(Task set)
1. In the parenting comments, why does the commenter describing a son who turned three believe they often added fuel to his anger? Explain in one to three sentences.
2. In the parenting comments, at what age does one commenter say things got ugly with their son?
3. Echo the part of the parenting comments between "Three must just" and "His parenting job!", inclusive.

(Excerpt to read)
That line tore at my heart because that’s so often how I view God. I never knew that becoming a parent meant everything about my perception of God would be radically challenged and changed but yet it keeps happening over and over again, thanks to little moments like this post. Thanks for sharing.
.-= Katie @ Heart Gone Walking´s last blog ..It’s like Brad Paisley took the words right out of my mouth =-.
Three must just be the age. I could have described my son just the same way, and then when he turned three (and we happened to have just added a sister to the mix), things got ugly. I was feeling so guilty all the time because my claws were out to protect new baby and my temper was short b/c of lack of sleep, so I know I added fuel to the fire of his anger often. It was a rough time…you just have to say out loud sometimes, “She’s really a good girl.” What a beautiful connection to our Father’s love for us – I’ve often thought about how frustrating I make His parenting job!
.-= Katie @ Kitchen Stewardship´s last blog ..Mental Mission: Boldness in the Kitchen and Aluminum =-.
Parenting issues cause me more worry than anything else. I just want to do everything right and I never ever feel like I know that I am.
I love your analogy to their disobedience and our sin that separates us from our Heavenly Father….it’s so true.
.-= Monica @ DailyDwelling´s last blog ..Mommy Playdate Cards =-.
So so true! Wog has had some pretty horrid moments over the last few months and it’s really broken my heart. I never really stopped to think of how it relates to God’s parenting. I think I’ve been in time out for a while now. 🙂
Thanks for the much needed reminder } to you. And you’re sweet Lydia!

(Provided material)

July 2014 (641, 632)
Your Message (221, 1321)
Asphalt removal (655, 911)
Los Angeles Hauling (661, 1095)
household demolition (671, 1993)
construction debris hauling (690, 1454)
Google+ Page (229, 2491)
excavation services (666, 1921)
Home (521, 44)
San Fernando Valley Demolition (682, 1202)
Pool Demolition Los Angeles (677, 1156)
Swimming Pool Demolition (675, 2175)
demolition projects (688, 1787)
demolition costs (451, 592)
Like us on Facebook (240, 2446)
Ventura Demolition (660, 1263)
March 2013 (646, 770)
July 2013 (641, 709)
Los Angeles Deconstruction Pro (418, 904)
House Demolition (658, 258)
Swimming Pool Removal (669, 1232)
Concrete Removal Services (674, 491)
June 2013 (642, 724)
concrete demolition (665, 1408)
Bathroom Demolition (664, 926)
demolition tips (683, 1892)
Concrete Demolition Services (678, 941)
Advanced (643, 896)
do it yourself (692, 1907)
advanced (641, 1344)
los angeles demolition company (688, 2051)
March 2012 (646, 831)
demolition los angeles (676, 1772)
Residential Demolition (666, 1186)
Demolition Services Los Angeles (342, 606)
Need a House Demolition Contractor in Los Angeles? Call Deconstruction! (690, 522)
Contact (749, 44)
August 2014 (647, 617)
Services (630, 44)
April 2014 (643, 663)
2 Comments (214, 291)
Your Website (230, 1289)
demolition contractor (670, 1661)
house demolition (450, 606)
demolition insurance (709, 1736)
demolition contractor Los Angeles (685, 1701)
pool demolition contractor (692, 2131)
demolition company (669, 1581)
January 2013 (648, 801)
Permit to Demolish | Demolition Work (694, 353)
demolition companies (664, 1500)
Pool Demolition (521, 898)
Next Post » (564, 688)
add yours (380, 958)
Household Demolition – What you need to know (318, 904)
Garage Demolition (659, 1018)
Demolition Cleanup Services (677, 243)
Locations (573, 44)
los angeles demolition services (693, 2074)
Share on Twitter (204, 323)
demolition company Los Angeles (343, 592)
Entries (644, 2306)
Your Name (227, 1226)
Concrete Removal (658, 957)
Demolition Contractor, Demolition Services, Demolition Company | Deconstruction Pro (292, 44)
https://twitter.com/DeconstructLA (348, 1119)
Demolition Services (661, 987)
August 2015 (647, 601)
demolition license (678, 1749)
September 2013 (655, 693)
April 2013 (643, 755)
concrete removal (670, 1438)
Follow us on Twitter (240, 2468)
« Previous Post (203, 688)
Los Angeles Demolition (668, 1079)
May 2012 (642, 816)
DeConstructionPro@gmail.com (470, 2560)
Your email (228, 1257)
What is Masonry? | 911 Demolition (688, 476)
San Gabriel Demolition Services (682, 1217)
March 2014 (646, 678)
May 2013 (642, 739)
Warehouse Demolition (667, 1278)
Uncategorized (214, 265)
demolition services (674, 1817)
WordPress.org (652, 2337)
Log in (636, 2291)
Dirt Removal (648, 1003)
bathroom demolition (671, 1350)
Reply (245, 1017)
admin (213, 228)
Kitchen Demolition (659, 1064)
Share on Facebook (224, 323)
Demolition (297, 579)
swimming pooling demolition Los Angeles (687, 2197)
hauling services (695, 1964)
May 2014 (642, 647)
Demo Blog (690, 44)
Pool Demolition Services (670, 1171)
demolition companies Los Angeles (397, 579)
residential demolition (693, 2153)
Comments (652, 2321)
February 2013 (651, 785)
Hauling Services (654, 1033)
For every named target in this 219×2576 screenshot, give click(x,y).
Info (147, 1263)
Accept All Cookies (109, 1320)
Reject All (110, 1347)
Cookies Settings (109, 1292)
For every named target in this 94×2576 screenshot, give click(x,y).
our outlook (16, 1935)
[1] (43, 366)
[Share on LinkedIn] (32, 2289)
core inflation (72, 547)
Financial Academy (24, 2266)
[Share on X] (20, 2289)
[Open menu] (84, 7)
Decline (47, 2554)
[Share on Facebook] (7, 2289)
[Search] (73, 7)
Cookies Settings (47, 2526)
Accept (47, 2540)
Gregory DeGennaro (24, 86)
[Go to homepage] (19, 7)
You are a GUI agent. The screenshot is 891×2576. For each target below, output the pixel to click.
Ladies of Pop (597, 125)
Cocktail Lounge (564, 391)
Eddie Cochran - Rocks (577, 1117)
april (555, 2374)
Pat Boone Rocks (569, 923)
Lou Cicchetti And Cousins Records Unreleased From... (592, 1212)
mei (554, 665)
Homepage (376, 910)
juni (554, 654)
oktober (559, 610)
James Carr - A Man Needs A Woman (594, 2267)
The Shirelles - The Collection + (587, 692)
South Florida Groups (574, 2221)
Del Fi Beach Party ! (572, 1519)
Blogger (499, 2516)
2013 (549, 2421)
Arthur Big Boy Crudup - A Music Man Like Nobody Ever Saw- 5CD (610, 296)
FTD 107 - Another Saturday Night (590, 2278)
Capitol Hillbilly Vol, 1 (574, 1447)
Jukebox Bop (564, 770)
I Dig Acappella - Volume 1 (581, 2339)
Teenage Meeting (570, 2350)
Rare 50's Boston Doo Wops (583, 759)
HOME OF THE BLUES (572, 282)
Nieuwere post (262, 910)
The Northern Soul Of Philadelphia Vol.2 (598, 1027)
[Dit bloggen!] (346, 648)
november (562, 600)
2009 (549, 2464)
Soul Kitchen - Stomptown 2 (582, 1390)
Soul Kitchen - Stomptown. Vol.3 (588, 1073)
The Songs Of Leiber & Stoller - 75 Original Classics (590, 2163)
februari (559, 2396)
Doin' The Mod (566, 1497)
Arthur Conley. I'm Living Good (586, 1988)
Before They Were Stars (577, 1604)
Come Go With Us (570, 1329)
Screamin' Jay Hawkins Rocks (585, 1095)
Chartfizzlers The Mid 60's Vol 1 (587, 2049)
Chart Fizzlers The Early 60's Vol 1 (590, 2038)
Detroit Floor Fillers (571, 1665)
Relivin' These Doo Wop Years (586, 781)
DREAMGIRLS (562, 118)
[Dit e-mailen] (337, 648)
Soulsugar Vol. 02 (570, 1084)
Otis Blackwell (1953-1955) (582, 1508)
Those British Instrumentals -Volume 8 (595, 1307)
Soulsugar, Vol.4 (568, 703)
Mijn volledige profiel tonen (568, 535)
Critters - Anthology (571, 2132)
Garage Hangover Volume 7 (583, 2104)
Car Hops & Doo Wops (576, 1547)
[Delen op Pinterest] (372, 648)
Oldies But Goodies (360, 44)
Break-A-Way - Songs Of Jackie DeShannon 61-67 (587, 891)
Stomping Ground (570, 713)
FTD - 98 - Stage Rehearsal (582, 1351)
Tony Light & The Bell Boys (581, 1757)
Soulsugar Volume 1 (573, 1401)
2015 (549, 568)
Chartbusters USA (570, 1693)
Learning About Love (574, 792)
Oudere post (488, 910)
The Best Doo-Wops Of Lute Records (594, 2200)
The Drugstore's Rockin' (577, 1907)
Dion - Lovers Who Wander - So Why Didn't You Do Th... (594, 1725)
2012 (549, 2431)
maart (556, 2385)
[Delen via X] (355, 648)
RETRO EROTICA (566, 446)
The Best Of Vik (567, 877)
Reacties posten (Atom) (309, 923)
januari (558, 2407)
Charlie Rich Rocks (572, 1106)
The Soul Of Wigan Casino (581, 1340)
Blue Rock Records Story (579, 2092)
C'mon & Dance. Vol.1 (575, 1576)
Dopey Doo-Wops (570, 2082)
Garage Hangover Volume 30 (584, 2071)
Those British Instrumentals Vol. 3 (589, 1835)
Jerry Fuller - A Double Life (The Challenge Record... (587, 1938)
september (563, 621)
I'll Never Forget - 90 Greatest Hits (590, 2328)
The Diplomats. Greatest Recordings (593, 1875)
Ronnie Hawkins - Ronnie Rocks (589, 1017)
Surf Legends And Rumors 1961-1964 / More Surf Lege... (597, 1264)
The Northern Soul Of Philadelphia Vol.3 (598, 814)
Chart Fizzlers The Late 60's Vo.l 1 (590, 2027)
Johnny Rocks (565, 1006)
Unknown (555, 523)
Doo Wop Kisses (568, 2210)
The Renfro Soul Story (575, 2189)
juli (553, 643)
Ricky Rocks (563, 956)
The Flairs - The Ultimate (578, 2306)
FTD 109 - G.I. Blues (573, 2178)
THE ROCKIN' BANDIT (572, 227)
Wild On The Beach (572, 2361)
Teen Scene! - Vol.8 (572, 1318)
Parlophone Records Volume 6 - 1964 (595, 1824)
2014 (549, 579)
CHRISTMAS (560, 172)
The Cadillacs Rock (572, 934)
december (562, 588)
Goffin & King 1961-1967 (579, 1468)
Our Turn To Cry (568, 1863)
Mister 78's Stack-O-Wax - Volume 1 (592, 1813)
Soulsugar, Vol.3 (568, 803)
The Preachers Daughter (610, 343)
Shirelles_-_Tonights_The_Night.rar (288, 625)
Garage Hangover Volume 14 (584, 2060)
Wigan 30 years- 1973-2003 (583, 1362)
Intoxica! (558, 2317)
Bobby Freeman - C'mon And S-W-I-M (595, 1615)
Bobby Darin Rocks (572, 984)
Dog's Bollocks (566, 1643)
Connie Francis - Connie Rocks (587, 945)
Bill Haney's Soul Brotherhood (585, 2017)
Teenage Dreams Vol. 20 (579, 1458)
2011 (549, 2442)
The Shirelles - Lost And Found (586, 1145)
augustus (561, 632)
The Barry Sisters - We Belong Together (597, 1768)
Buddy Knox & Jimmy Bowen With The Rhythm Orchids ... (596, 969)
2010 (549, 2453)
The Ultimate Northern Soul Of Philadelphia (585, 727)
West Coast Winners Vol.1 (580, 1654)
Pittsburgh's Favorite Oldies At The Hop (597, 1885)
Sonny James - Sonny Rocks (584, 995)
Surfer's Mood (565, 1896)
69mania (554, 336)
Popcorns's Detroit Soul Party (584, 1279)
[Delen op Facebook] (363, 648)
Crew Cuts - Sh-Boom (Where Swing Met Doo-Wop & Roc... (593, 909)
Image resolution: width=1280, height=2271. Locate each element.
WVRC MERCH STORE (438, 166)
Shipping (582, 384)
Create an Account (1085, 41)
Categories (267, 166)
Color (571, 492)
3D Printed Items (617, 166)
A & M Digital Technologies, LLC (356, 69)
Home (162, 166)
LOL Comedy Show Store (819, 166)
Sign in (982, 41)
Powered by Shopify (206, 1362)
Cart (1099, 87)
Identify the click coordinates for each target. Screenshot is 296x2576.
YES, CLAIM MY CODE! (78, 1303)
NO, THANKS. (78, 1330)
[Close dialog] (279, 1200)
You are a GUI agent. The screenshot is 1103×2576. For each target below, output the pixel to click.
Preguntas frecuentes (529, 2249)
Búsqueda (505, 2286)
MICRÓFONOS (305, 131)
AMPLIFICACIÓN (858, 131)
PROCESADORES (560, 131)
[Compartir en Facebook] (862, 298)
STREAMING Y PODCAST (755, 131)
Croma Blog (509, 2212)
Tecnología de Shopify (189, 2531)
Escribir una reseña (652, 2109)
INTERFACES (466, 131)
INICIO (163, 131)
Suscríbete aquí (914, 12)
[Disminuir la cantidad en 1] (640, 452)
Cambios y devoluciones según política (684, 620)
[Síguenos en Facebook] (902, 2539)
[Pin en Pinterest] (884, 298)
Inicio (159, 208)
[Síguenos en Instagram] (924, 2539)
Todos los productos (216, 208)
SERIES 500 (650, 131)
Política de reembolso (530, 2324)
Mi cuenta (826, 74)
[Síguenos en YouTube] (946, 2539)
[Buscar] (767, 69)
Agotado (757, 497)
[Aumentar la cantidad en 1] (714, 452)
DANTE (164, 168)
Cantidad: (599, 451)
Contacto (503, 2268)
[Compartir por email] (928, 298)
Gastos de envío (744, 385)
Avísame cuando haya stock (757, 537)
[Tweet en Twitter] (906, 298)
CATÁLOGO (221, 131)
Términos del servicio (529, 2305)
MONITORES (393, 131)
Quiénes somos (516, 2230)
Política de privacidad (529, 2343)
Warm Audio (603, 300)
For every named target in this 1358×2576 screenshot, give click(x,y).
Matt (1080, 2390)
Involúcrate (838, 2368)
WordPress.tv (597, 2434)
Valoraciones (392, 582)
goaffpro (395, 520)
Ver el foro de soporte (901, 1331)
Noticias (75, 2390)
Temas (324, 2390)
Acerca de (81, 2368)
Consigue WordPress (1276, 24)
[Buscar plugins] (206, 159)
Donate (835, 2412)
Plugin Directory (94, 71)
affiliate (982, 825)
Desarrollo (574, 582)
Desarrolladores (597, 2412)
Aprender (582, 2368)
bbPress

(Task-by-task answers)
1. The commenter's "claws were out" to protect the new baby sister, and lack of sleep left them with a short temper. They felt this often added fuel to the son's anger.

2. When he turned three.

3.
Three must just be the age. I could have described my son just the same way, and then when he turned three (and we happened to have just added a sister to the mix), things got ugly. I was feeling so guilty all the time because my claws were out to protect new baby and my temper was short b/c of lack of sleep, so I know I added fuel to the fire of his anger often. It was a rough time…you just have to say out loud sometimes, “She’s really a good girl.” What a beautiful connection to our Father’s love for us – I’ve often thought about how frustrating I make His parenting job!